LOS ANGELES (Reuters) - The Los Angeles County transportation agency, facing a catastrophic drought that has led the state to issue its first ever mandatory cutbacks in urban water use, has decided to reduce its water consumption by 20 percent by 2017.
The motion, which passed the Metropolitan Transportation Agency Board of Directors by a unanimous vote on Thursday, would limit landscape irrigation to two days a week and would remove or limit ornamental turf at MTA facilities.
The measures also require a public database be put in place by October 2015 to disclose water use at all MTA facilities, partly by installing water meters.
“The areas include both bus and rail divisions, landscape irrigation, toilets and wash basins and mobile cleaning vehicles,” said Rick Jager, communications manager for the MTA.
“All require the need for metering devices, not only to reduce water use but also for capturing run-off after cleaning and recycling the liquid captured,” he added.

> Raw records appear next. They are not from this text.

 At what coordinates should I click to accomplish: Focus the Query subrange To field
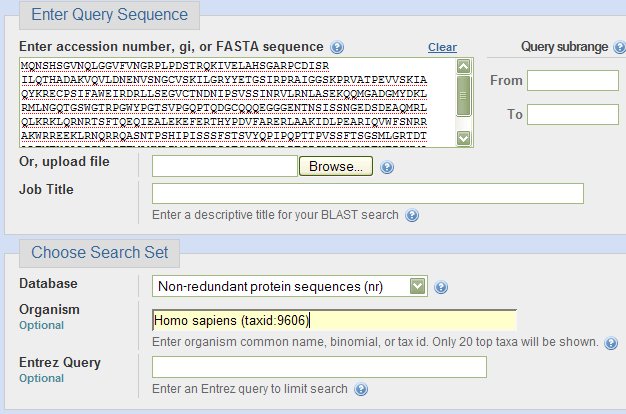[x=573, y=115]
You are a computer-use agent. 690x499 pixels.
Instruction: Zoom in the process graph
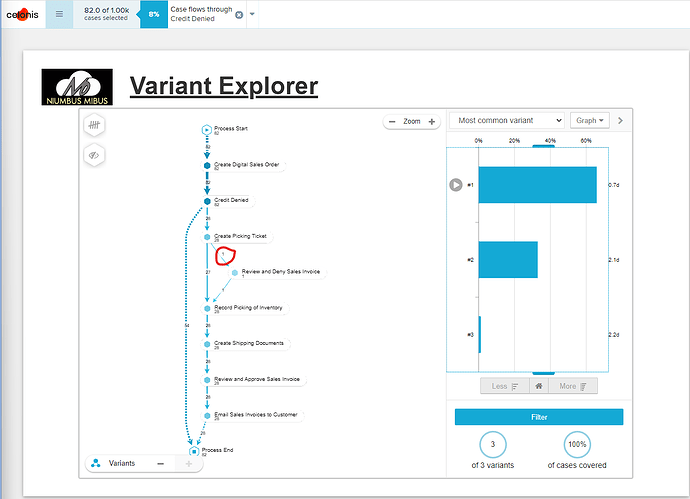[x=432, y=121]
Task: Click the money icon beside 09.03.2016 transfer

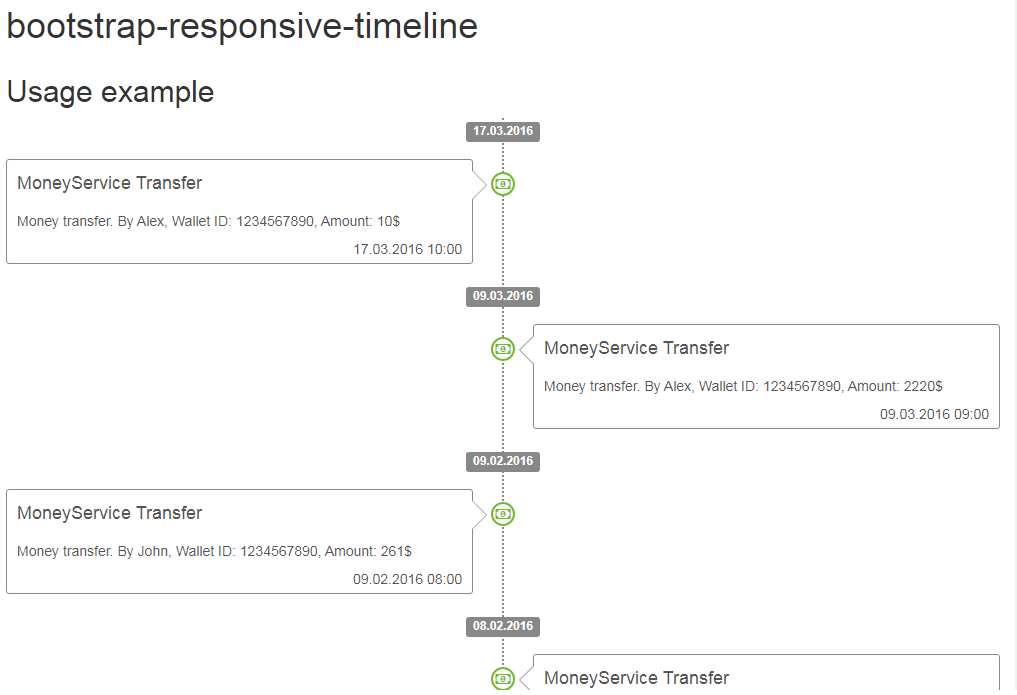Action: (503, 349)
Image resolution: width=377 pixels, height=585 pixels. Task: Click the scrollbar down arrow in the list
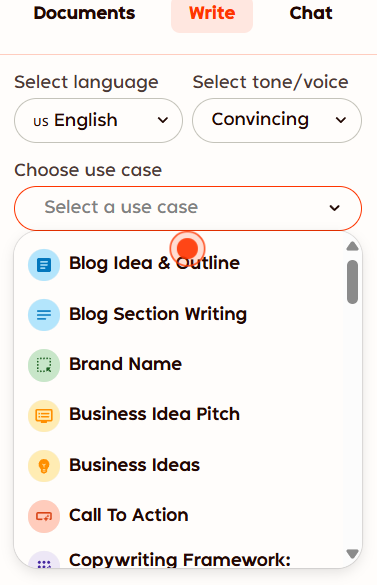tap(352, 554)
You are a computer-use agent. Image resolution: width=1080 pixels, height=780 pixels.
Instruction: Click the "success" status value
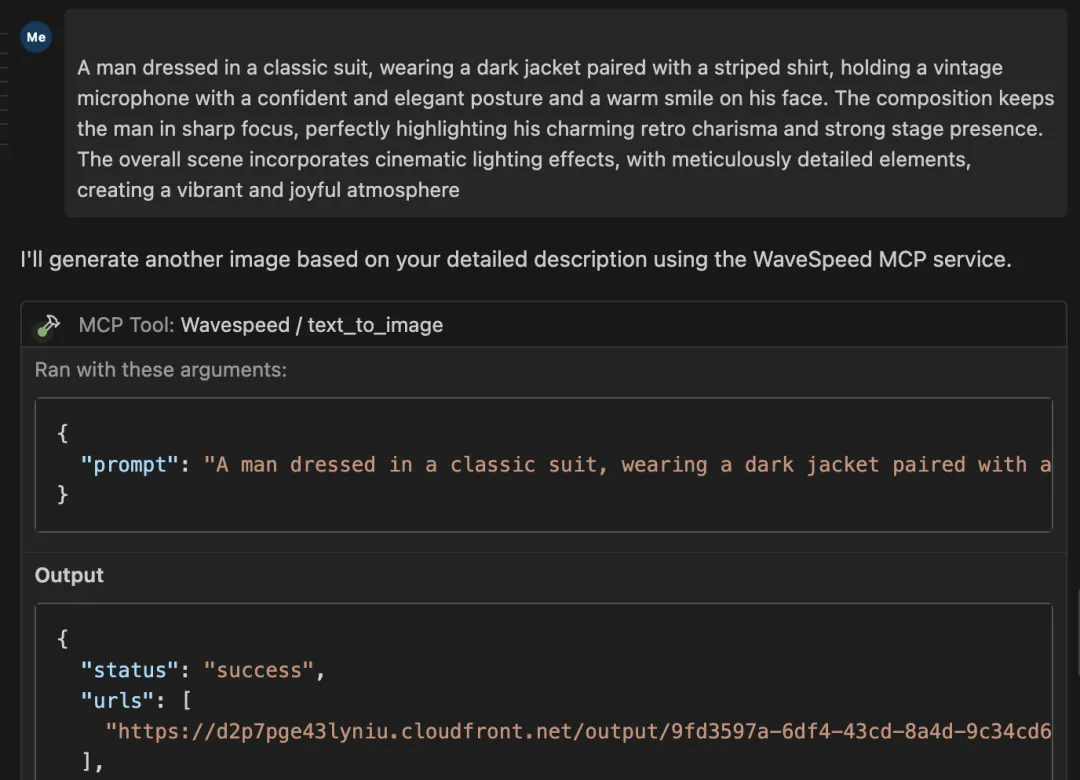click(x=259, y=670)
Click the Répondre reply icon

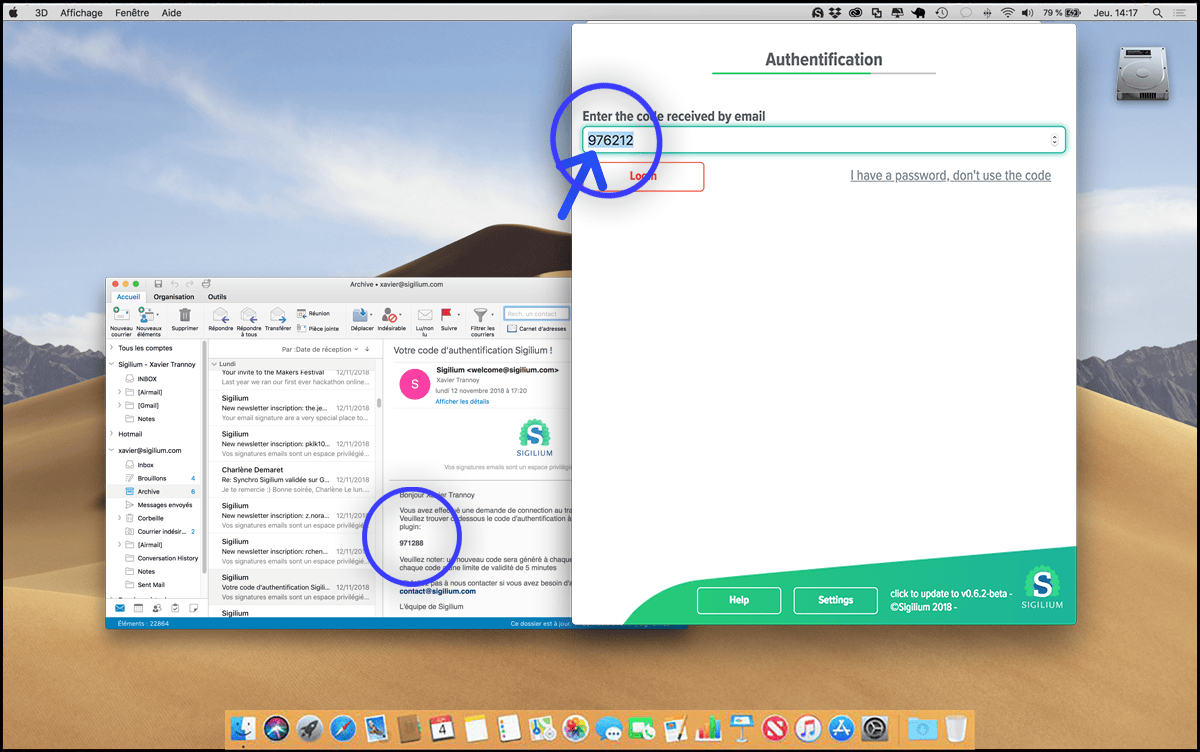tap(220, 317)
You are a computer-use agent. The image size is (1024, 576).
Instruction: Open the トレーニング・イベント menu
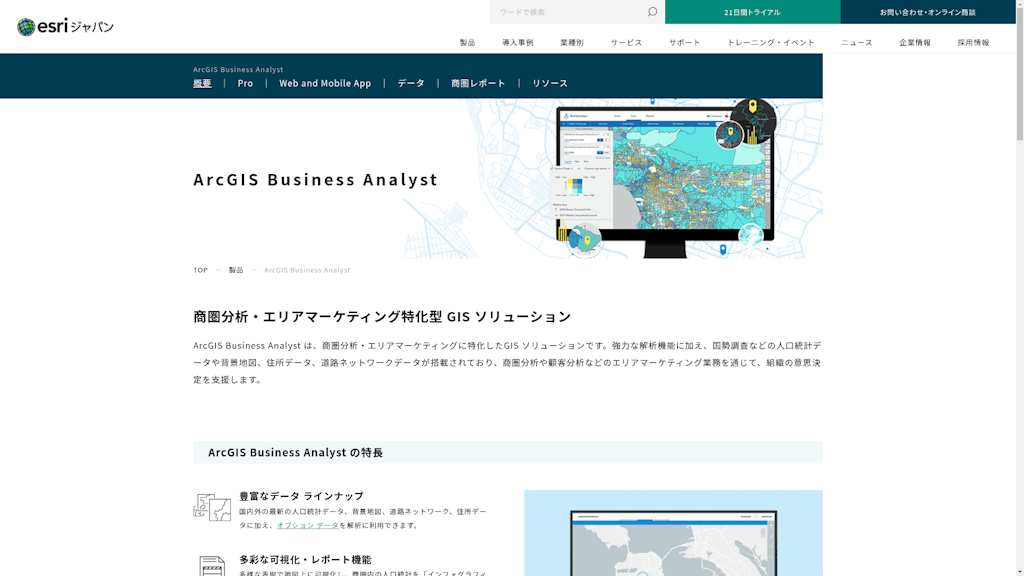tap(770, 43)
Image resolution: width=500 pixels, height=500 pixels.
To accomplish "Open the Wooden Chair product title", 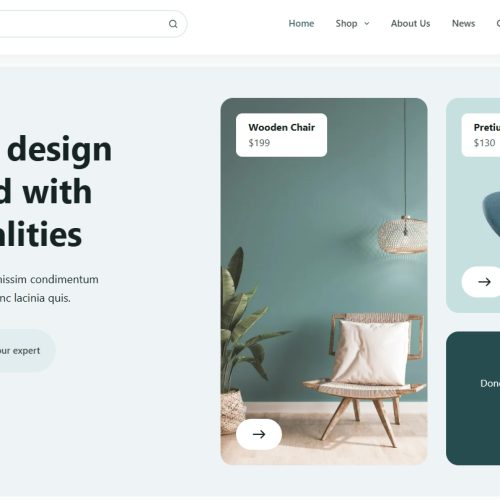I will pos(282,127).
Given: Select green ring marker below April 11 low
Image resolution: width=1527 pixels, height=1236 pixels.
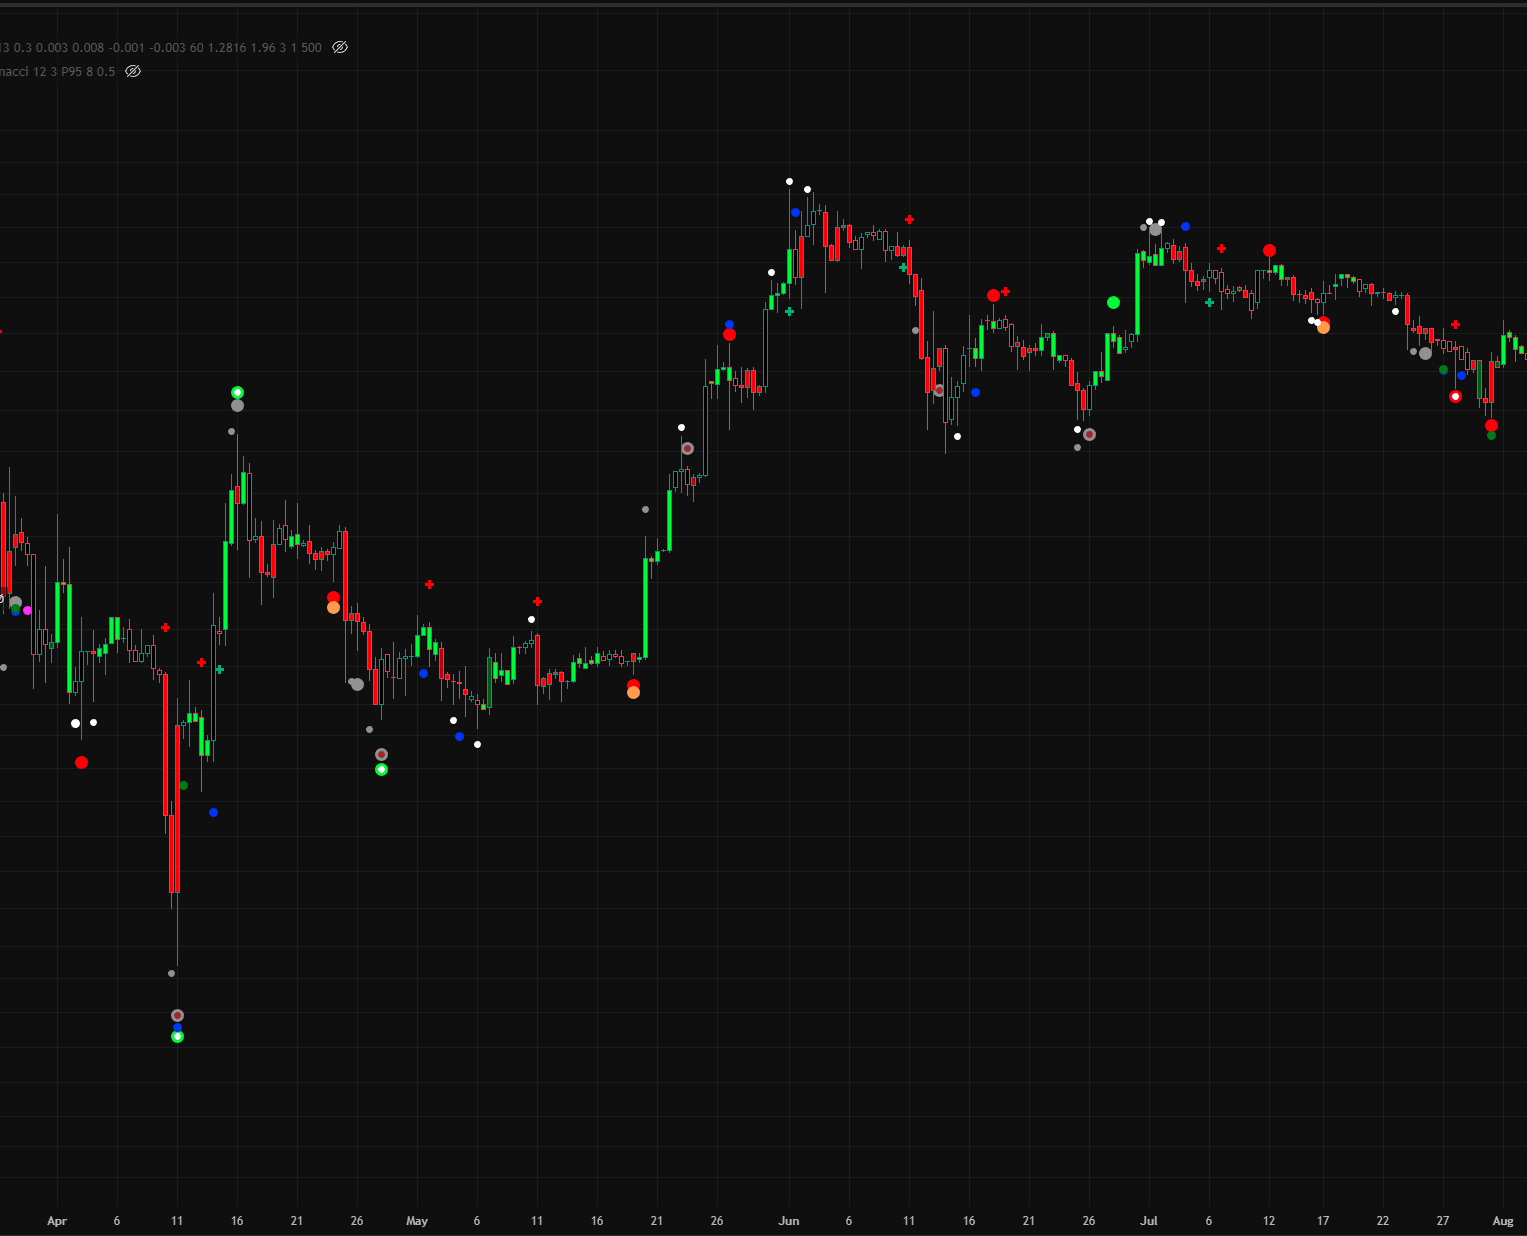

The Los Angeles metro is seeking to save water as a four-year drought has compelled the state government and authorities to implement restrictions on water-usage.
California Governor Jerry Brown recently ordered cities and towns to reduce their water use by 25 percent in a system of regulation in which some communities must cut back by 36 percent and others as little as 4 percent.
Earlier this month, the state’s water board also decided for the first time in 40 years to limit longtime water rights for agriculture and other uses in Northern and Central California. A San Joaquin Valley water utility, the Banta-Carbona Irrigation District, sued the state water board on Friday over this measure.